- **TO DO**: Would you copy all lines in the data that contain the word "Select"?

**** GIVEN ENTRIES

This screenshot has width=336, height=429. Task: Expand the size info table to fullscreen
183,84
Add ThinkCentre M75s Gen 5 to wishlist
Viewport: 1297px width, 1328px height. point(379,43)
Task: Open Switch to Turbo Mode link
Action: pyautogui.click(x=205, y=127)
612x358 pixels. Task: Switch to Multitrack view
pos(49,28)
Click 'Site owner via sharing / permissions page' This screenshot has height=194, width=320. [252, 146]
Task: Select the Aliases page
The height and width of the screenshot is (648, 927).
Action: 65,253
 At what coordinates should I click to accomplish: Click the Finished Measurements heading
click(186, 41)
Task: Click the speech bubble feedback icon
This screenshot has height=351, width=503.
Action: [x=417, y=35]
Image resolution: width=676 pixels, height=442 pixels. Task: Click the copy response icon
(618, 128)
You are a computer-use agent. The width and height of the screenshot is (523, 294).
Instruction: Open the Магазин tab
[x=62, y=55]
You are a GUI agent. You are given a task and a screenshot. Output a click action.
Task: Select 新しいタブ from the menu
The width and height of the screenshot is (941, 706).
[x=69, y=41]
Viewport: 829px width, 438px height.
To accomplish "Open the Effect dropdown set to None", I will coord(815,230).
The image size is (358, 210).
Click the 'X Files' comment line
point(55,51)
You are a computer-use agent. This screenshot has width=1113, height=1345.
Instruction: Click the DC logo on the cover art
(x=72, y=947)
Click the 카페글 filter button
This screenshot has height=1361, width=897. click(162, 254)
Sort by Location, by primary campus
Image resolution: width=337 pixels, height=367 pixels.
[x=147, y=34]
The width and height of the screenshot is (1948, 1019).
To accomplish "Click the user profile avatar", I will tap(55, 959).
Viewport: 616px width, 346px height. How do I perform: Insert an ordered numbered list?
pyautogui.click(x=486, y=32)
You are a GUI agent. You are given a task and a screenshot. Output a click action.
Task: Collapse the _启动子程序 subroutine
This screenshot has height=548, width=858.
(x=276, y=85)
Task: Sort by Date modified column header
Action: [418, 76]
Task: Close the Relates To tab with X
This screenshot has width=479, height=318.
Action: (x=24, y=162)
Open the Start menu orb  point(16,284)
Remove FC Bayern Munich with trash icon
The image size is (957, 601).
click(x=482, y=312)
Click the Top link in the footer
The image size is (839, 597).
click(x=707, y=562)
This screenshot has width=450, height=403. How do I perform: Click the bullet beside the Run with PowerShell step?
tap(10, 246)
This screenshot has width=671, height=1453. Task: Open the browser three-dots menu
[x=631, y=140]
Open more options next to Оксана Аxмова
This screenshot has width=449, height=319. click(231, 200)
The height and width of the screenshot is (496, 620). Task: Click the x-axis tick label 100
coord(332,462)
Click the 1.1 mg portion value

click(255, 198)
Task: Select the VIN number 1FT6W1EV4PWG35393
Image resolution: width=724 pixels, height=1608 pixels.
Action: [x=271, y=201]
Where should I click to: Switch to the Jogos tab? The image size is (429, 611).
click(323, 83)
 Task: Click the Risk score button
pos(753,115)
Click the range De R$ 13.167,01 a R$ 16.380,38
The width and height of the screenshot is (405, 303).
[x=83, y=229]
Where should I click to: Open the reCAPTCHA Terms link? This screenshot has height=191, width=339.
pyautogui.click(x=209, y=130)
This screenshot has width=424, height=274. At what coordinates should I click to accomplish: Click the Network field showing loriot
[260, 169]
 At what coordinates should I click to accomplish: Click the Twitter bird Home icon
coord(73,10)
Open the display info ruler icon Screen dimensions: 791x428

********

- **YOUR RESPONSE**:
Task: Select the Aliases page
Task: Select 新しいタブ from the menu
Task: Select the VIN number 1FT6W1EV4PWG35393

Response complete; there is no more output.